This month we focus on the thinking behind the M&A activities of the Tarsus Group, which helpfully labels its strategies for us so investors know what is likely to happen. In 2010, Tarsus announced its ‘50/13’ strategy; to achieve 50 per cent of revenues from emerging markets by 2013. I asked Tarsus Group MD Doug Emslie about the thinking behind this.
“Our business is all about growth and we wanted to focus on markets that were in transition and therefore growing faster than the West,” he explains. “At the time we identified a number of geographies to move into, including Turkey, China, South East Asia and Mexico which had larger populations, a growing middle class and a good exhibition structure and culture”
The UK-based organiser’s biggest play in the last four years, in terms of acquisition spend, has been in Turkey. I remember a call from Emslie in late 2010 wanting to know the best way in. “We first started looking at Turkey in 1998 but decided that the timing wasn’t right. However, in 2010 I saw that the market was moving and that if we didn’t move quickly we would lose out. In hindsight our strategy was absolutely right as internationalisation happened very quickly.”

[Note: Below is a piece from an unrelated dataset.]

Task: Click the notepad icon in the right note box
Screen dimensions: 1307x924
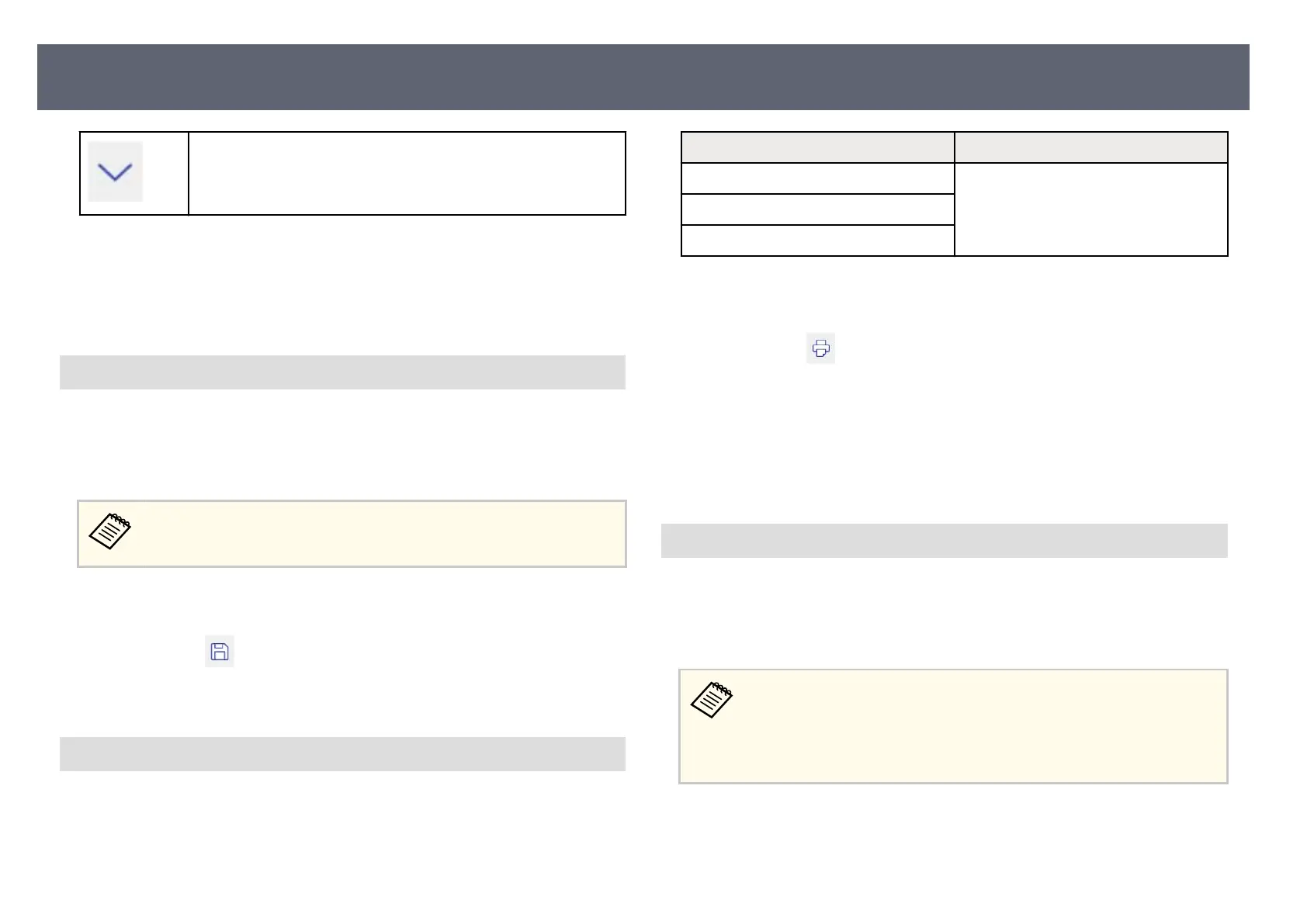Action: (x=712, y=701)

The “best way in” turned out to be IFO, an Istanbul-based organiser that had all the attributes required for a platform deal. “We liked IFO because it had a varied portfolio of good market-leading industrial shows (Sign, Elevator Technology and Recycling). The owner wanted to retire in around three years time and there was a good management team below him, meaning we had a clear succession plan.” Tarsus acquired 75 per cent and recently bought out the remaining stake.
Three further joint ventures followed with the acquisition of 70 per cent of Life Medya (housewares/giftwares), 70 per cent of CYF (flowers, construction) and 60 per cent of SADA (construction machinery). CYF was acquired through the IFO joint venture but, like SADA, is based in Ankara. I asked Emslie whether four parallel businesses in two separate cities without any obvious economies of scale created management issues.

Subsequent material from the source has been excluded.